How does a child deal with someone close dying? In countries like I have been to in India and Nepal (at least in the 1980s) when I was there death was everywhere I went, death and dying. I was 37 years old at the time but I found that seeing death and dying literally everywhere I went sort of comforting simply because as an American Culture we constantly hide death from women and children (at least we did while I was growing up. So, I guess the debate would have to be on whether it is better to allow children and women to see death and dying when it happens or whether this should be hidden from them both.
I think the part about hiding death from women has been settled mostly by equal rights movement so now only children are infantilised but no longer women (at least in the U.S).
However, for some reason because of this change children are now often infantilised until 30 years of age or more if they aren't in the military or something like this still now, whereas as a young man of 4 years old in 1952 I was expected to prepare for death as a soldier even then and by age 8 was given my own rifle and bullets to keep in my bedroom as a sign of honor and trust as a fellow defender of the family from critters and bad people even then.
And so, the debate goes on in societies when to allow death to rear it's head in their children's lives.
I can remember when my 16 year old cousin who had just got his driver's license died in a crash into a house where he broke his neck and when he turned his head to his friends to ask if they were okay, he died instantly. So, at least it was quick. I was 8 at the time and was completely traumatized by learning that my oldest cousin had died and I remember looking up at my rifle and my bullets in my bedroom and feeling scared and very alone having lost my first cousin. It's true I didn't lose my 2nd cousin until I was in my 50s around there so I had to wait at least 42 years to lose another cousin to death. But, at 8 this was the most serious thing (outside of whooping cough) I had ever dealt with in my young life then.
And so the debate regarding the deaths of relatives and friends and how children should be dealt with still goes on (even though often they are infantilized (both males and females now) until they are 30 or more depending upon the family.
So, is death of relatives and friends a potential cause of PTSD? You bet!
Is there a perfect way to deal with this? No. There is not.

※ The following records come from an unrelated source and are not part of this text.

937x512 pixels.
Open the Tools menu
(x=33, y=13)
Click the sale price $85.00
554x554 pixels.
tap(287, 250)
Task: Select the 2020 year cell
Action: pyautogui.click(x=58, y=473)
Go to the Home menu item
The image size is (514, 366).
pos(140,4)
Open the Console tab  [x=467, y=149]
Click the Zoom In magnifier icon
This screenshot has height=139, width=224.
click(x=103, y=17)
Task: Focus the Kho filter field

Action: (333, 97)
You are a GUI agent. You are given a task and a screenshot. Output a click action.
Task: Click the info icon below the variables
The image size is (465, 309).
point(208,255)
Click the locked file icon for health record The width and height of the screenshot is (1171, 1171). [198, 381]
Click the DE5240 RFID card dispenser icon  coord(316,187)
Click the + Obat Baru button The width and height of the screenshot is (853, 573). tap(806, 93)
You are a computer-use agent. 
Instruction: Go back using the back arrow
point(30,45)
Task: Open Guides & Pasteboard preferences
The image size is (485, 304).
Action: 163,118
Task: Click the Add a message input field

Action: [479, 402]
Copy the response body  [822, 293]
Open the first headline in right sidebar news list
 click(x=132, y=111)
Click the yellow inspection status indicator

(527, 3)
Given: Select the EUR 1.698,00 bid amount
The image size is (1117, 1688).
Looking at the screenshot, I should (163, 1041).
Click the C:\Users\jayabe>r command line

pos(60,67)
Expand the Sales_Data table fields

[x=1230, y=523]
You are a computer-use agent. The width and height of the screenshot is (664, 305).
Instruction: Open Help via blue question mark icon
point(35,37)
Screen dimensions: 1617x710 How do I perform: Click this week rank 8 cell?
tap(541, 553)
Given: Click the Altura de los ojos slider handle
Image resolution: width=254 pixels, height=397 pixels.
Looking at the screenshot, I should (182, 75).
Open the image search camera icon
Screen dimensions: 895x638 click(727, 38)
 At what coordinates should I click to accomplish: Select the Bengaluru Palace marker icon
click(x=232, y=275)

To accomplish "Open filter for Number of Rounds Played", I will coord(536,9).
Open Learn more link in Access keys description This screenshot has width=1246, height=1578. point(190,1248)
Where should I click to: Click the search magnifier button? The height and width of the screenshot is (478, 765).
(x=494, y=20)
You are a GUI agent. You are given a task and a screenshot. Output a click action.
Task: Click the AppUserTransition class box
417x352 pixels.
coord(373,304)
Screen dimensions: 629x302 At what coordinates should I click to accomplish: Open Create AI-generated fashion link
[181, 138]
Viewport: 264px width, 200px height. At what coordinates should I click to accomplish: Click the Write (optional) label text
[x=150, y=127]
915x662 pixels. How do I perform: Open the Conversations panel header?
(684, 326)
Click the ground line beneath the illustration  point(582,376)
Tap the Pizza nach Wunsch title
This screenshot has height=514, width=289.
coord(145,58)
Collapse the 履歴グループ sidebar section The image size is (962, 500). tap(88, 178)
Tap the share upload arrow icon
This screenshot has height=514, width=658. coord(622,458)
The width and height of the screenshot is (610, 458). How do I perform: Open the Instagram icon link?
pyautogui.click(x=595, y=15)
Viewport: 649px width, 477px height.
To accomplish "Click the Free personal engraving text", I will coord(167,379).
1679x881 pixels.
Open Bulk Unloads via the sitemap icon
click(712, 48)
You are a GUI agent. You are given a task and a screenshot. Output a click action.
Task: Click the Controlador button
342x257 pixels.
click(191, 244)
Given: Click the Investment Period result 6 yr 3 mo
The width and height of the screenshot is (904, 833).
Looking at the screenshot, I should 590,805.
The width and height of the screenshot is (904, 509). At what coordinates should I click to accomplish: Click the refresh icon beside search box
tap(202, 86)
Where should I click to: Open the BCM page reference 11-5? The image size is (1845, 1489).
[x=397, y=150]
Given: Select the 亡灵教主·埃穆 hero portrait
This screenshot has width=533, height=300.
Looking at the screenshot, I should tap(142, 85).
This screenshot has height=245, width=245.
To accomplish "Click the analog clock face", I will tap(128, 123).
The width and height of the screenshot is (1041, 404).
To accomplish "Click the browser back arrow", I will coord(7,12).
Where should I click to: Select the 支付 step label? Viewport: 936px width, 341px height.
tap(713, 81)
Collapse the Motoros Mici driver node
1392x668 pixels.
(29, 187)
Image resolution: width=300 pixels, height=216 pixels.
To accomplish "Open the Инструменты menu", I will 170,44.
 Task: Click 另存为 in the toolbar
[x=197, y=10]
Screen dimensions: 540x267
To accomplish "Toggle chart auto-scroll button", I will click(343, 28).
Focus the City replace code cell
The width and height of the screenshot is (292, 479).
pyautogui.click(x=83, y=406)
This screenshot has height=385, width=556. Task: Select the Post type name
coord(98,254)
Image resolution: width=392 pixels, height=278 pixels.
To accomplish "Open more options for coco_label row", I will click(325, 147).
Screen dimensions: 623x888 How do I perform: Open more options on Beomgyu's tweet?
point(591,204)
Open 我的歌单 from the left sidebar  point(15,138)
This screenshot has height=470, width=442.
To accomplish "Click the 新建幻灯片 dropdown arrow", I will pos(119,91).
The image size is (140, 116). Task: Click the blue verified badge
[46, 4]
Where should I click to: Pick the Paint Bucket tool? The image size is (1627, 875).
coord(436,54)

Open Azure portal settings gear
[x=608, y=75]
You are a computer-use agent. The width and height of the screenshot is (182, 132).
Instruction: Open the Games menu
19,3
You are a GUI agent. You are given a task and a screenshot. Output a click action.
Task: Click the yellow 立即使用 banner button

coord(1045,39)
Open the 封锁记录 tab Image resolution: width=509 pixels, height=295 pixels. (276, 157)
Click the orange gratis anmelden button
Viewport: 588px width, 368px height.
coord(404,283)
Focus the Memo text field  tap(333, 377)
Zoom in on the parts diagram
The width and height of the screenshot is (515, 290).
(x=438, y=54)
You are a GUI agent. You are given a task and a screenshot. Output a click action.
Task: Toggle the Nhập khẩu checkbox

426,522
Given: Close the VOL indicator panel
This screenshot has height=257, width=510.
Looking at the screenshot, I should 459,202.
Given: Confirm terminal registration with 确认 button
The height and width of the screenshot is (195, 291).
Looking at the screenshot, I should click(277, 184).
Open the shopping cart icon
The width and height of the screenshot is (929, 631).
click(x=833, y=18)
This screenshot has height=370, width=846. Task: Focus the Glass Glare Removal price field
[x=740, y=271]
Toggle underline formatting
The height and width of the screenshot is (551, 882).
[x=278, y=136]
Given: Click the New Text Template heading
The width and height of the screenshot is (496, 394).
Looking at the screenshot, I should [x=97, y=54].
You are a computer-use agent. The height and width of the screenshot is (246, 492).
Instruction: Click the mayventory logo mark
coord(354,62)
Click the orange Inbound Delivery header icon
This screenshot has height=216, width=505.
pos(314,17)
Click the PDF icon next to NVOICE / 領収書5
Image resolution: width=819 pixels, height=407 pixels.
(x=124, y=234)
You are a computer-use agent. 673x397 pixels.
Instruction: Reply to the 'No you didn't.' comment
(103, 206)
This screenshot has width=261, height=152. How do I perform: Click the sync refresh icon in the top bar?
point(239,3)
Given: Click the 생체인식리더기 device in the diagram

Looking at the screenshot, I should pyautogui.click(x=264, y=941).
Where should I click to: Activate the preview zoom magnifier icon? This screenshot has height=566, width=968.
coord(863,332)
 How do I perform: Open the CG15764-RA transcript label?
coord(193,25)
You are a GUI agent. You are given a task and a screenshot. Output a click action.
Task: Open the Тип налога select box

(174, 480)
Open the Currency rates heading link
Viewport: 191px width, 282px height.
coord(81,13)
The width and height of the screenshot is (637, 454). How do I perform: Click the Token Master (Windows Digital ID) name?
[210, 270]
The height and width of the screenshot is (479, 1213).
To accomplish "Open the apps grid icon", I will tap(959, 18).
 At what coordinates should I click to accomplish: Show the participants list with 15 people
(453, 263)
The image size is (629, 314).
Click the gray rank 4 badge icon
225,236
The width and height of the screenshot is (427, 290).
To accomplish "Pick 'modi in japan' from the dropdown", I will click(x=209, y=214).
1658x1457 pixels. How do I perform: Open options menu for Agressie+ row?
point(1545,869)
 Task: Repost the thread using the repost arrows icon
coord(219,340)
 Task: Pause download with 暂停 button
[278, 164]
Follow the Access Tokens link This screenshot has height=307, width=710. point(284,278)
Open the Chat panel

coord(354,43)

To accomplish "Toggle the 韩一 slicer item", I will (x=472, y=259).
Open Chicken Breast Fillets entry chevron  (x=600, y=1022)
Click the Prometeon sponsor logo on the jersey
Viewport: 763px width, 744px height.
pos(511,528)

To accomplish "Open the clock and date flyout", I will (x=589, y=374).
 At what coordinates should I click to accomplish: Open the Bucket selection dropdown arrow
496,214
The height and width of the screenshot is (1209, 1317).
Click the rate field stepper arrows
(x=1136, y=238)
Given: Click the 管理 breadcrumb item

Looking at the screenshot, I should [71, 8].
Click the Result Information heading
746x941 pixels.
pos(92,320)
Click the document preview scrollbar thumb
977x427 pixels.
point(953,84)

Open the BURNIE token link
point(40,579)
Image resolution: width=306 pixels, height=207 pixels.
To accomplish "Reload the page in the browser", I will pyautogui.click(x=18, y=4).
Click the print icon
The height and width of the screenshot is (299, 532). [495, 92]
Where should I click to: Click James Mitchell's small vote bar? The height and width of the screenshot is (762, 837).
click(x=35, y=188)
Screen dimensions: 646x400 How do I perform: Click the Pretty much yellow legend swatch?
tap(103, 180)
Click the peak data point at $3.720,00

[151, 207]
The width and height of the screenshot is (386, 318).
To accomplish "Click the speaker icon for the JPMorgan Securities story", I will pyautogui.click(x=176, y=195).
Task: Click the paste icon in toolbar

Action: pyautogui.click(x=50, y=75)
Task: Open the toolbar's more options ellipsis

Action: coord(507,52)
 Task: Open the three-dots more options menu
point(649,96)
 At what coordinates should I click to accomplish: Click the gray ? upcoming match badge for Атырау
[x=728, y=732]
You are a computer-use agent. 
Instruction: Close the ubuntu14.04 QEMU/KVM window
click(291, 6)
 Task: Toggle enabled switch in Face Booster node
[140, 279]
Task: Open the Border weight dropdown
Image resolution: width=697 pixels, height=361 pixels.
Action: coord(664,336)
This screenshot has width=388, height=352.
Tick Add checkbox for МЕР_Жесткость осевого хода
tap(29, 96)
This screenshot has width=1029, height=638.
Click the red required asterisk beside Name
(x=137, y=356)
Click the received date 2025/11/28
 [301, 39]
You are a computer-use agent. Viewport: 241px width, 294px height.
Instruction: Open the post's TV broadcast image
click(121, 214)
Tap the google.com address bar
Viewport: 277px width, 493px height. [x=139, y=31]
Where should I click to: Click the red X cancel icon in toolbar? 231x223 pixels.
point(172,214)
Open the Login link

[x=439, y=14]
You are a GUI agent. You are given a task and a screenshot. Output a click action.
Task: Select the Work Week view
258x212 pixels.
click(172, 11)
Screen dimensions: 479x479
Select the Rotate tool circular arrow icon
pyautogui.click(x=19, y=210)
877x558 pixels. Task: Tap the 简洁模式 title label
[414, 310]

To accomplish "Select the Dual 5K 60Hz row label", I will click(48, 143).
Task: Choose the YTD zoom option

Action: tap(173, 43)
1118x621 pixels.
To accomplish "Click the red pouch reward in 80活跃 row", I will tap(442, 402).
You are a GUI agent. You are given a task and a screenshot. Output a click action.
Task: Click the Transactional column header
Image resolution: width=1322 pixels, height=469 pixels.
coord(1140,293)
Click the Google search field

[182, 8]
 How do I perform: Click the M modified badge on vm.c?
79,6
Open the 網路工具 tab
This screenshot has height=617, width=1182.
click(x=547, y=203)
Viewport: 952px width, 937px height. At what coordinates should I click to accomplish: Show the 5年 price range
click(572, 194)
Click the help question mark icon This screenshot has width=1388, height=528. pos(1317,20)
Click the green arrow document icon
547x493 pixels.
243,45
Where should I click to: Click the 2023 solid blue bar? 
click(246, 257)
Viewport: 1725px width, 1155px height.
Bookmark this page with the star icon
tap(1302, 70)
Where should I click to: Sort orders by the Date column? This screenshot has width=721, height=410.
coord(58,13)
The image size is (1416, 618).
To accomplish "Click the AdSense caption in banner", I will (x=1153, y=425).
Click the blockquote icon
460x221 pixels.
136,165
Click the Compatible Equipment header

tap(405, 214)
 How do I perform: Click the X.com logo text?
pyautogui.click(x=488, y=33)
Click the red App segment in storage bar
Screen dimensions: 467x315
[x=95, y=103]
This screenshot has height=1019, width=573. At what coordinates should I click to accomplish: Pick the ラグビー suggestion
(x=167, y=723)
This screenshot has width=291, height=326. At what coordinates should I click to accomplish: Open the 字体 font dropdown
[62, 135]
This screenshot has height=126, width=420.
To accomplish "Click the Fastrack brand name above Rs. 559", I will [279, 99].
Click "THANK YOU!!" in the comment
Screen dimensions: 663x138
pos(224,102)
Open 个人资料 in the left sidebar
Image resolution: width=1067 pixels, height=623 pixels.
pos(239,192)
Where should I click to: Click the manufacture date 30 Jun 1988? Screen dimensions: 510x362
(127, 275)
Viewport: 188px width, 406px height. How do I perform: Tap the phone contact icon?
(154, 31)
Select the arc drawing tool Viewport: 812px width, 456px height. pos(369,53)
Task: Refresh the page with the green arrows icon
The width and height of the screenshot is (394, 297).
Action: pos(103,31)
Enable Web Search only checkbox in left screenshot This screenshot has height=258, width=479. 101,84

Here are some poems that might help though:
And the day came
When the risk to remain
Closed tightly in a bud
Became more painful
Than the risk it took
To Blossom- Anonymous
When inward tenderness
Finds the secret hurt,
Pain itself will crack the rock
And, Ah! Let the soul emerge
-Rumi
We are all of us exceedingly complex creatures and do
ourselves a service in regarding ourselves as complex.
Otherwise, we live in a dream world of nonexistent,
simplistic black and white notions which simply do
not apply to life
-Theodore Rubin
These come from a college textbook of my daughter's called:
Complex PTSD: From Surviving to Thriving by Pete Walker.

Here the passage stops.